**Exercise description**
Your reply should be the records below, duplicated exactly, with any picture removed.

**Supplied data**
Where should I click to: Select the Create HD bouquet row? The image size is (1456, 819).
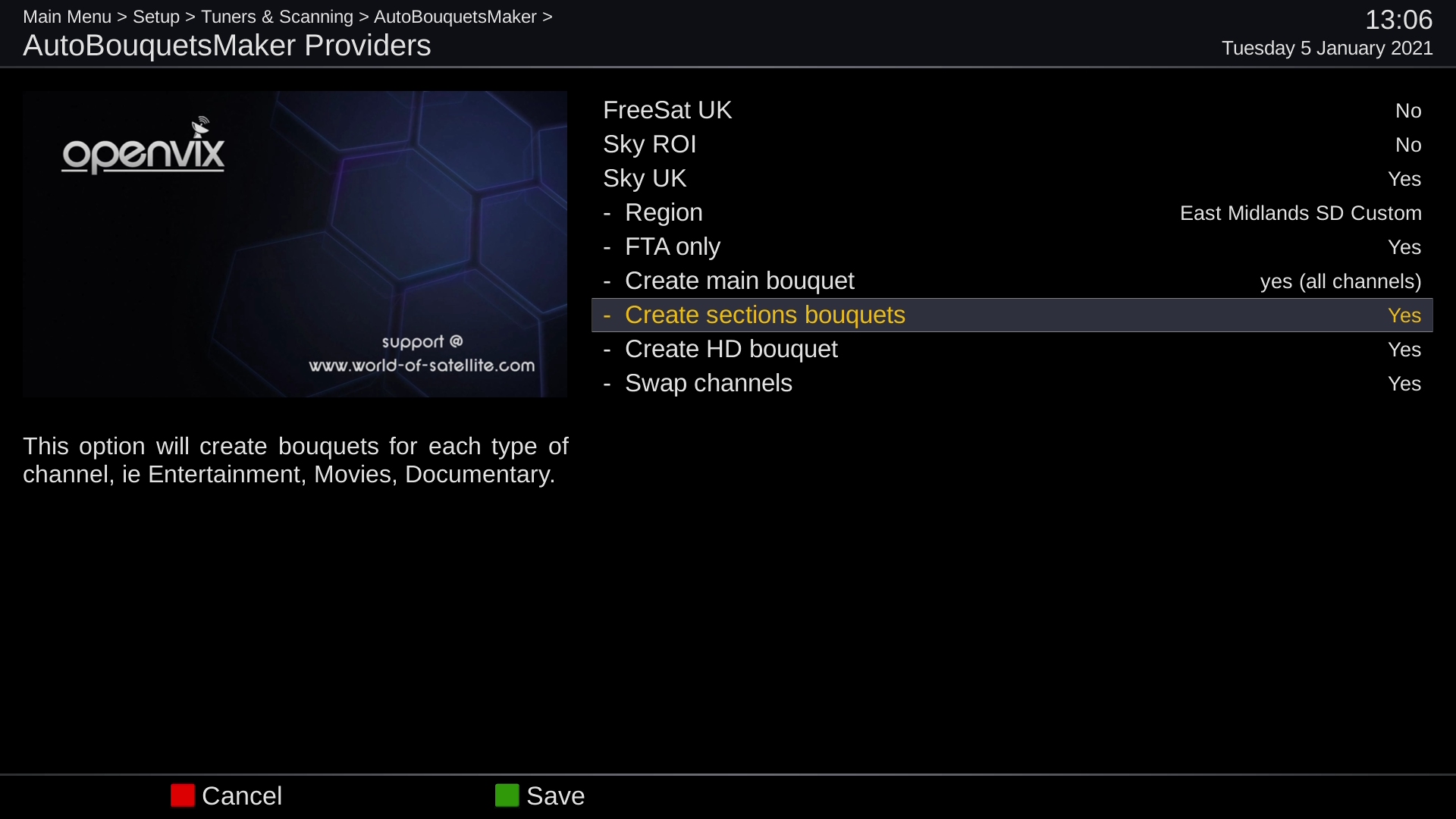pyautogui.click(x=1012, y=349)
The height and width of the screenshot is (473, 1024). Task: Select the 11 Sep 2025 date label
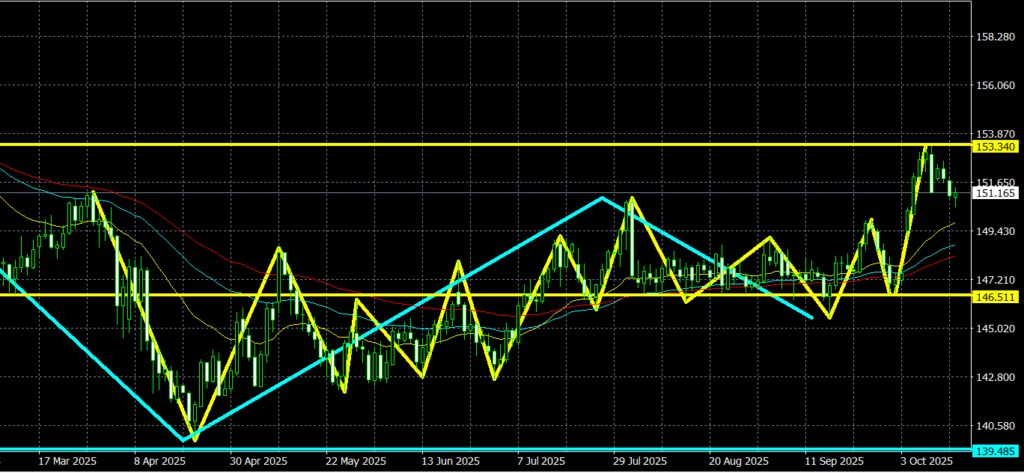pyautogui.click(x=833, y=462)
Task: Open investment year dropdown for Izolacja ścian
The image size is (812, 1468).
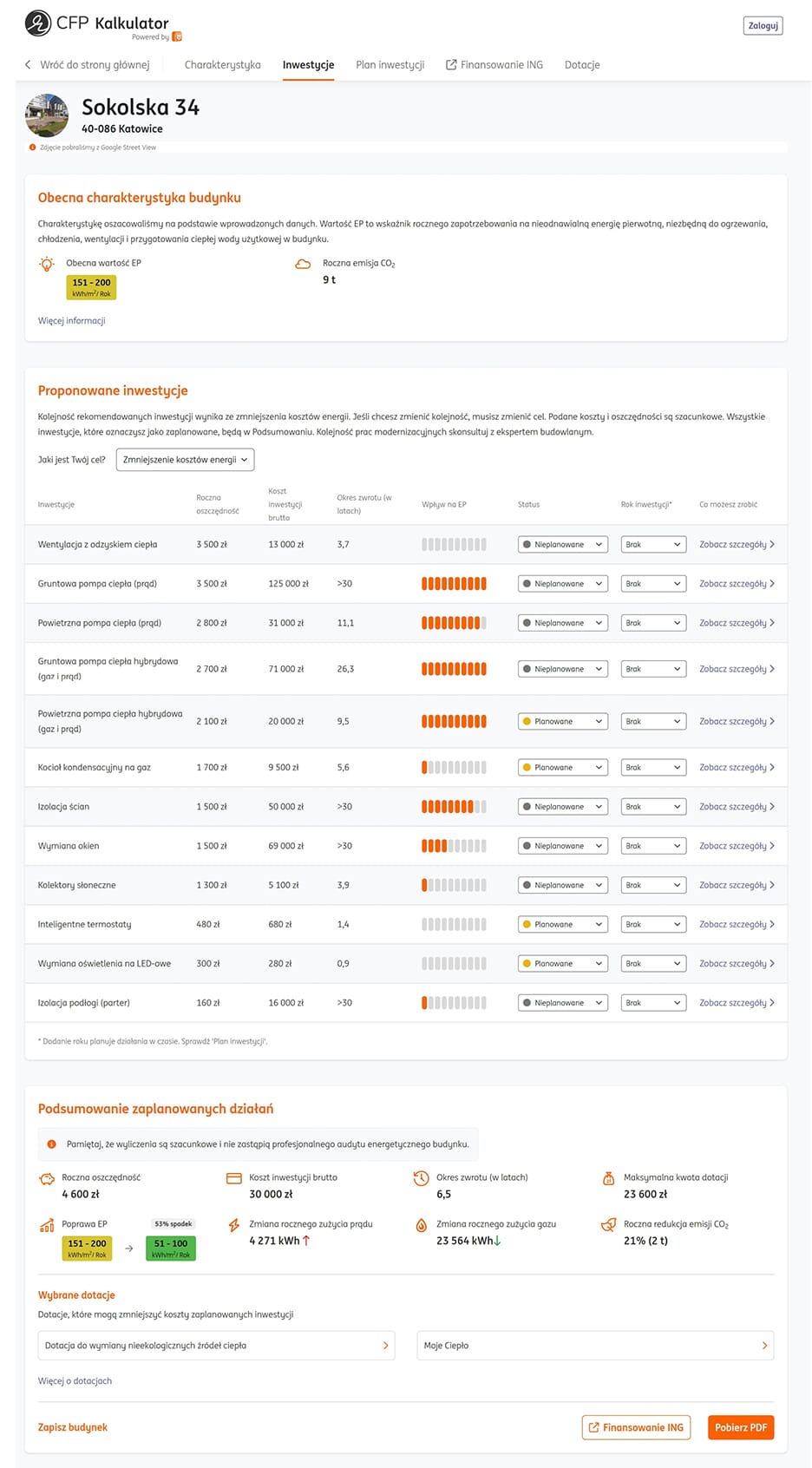Action: point(653,807)
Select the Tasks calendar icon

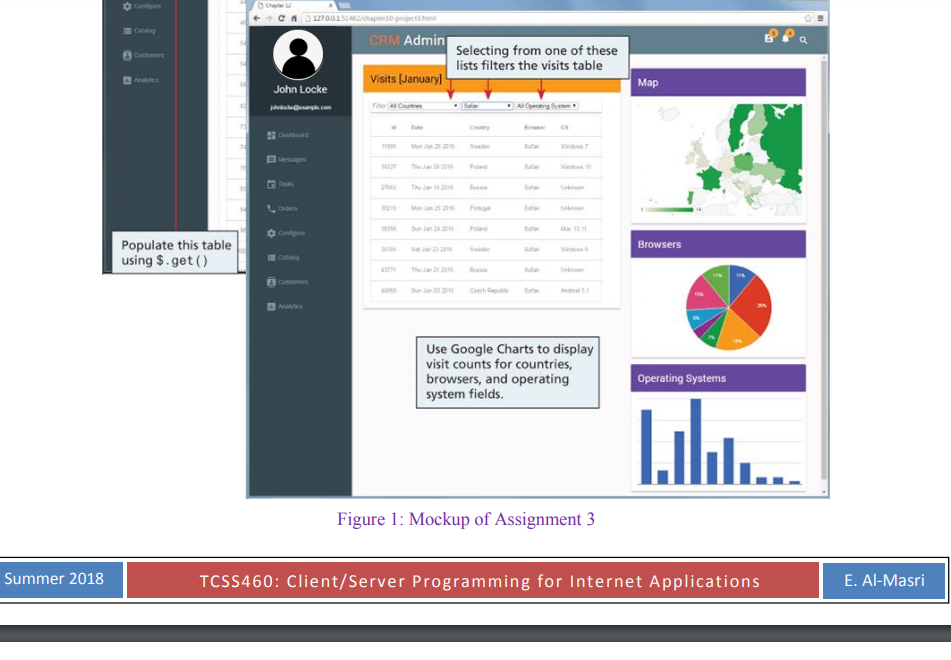pos(271,184)
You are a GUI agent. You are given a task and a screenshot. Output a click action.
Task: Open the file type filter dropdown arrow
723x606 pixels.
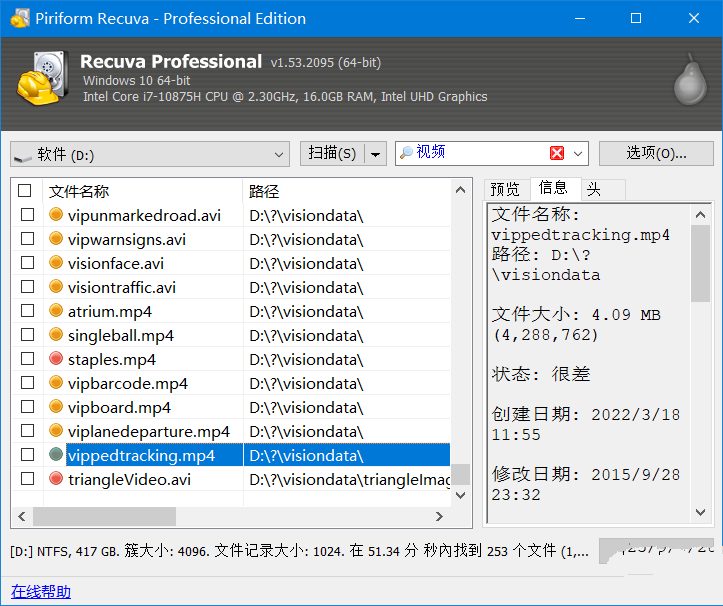point(579,154)
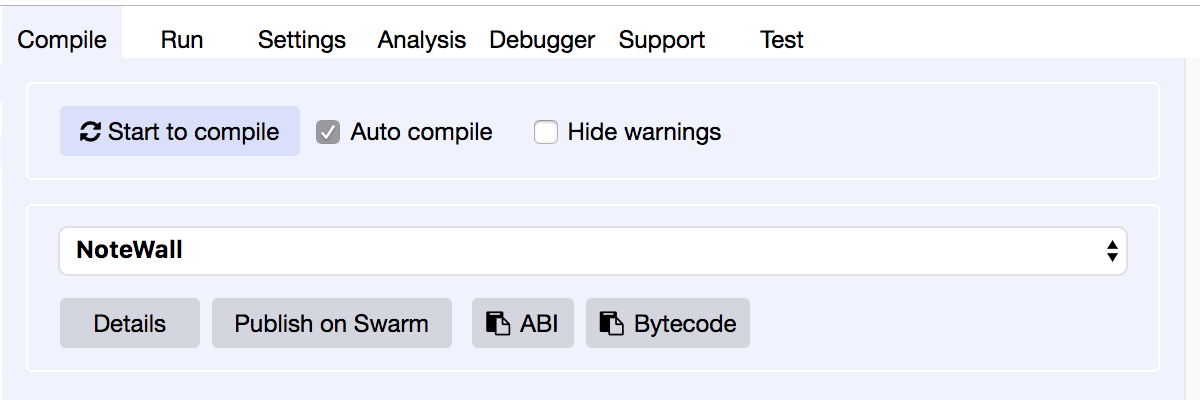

**Answer for the task**
Where should I click to: Select the Create HD bouquet row? The image size is (1456, 819).
pyautogui.click(x=1012, y=349)
The height and width of the screenshot is (473, 1024). Task: Select the 11 Sep 2025 date label
pyautogui.click(x=833, y=462)
Task: Open investment year dropdown for Izolacja ścian
The image size is (812, 1468).
Action: point(653,807)
Select the Tasks calendar icon

pos(271,184)
You are a GUI agent. You are given a task and a screenshot. Output a click action.
Task: Open the file type filter dropdown arrow
723x606 pixels.
point(579,154)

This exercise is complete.